--- begin ---
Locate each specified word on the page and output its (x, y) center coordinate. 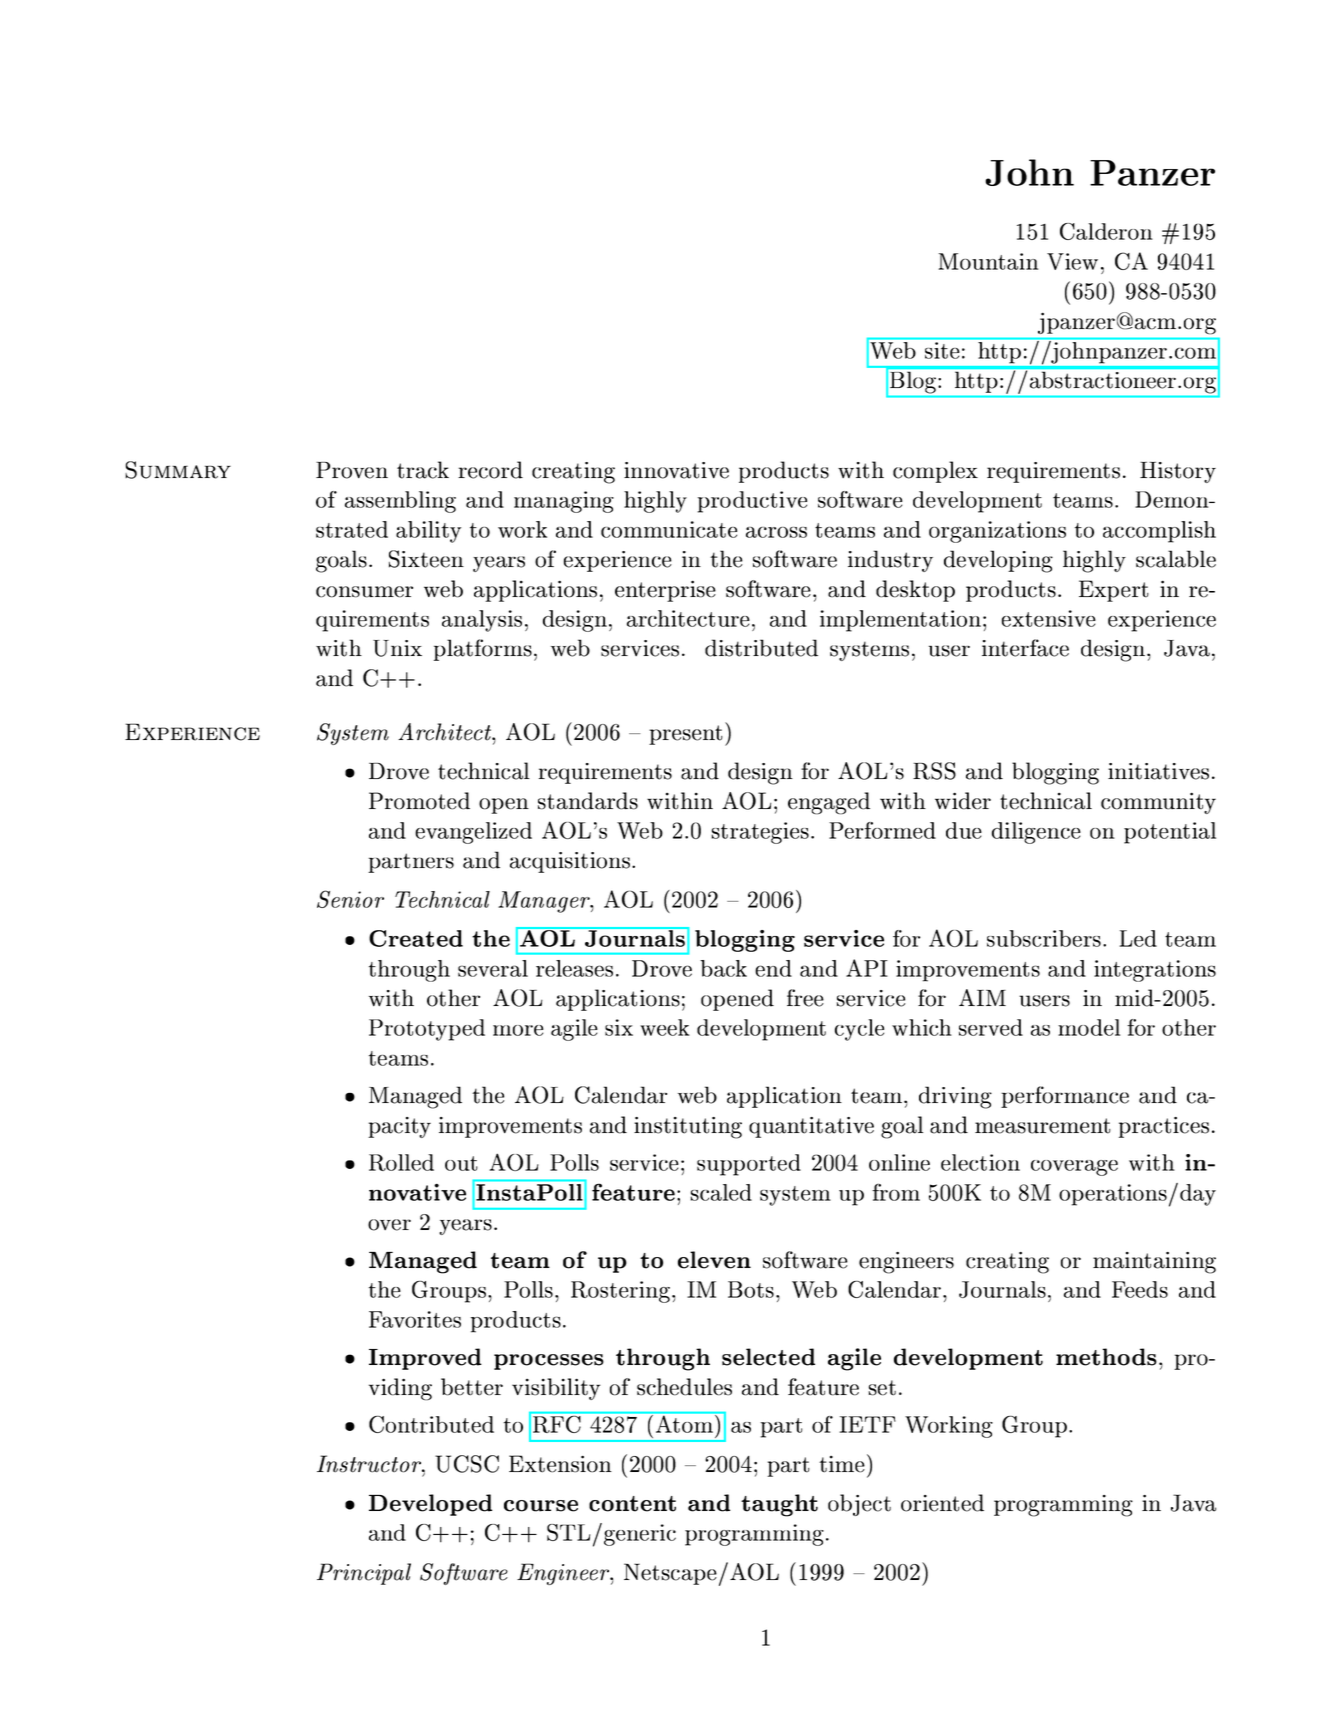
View (1072, 261)
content (632, 1504)
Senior (350, 899)
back (723, 968)
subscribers (1045, 938)
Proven (352, 470)
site (942, 350)
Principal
--- end ---
→ **PROBLEM TO SOLVE**
Reproduce every line of the items above, including the requests, but shift each coordinate in the answers by adding 124 to every number. Omit the pictures from your answer.

→ **PROBLEM SOLUTION**
Locate each specified word on the page and output its (x, y) center coordinate. 
View (1196, 385)
content (756, 1628)
Senior (474, 1023)
back (847, 1092)
subscribers (1169, 1062)
Proven (476, 594)
site (1066, 474)
Principal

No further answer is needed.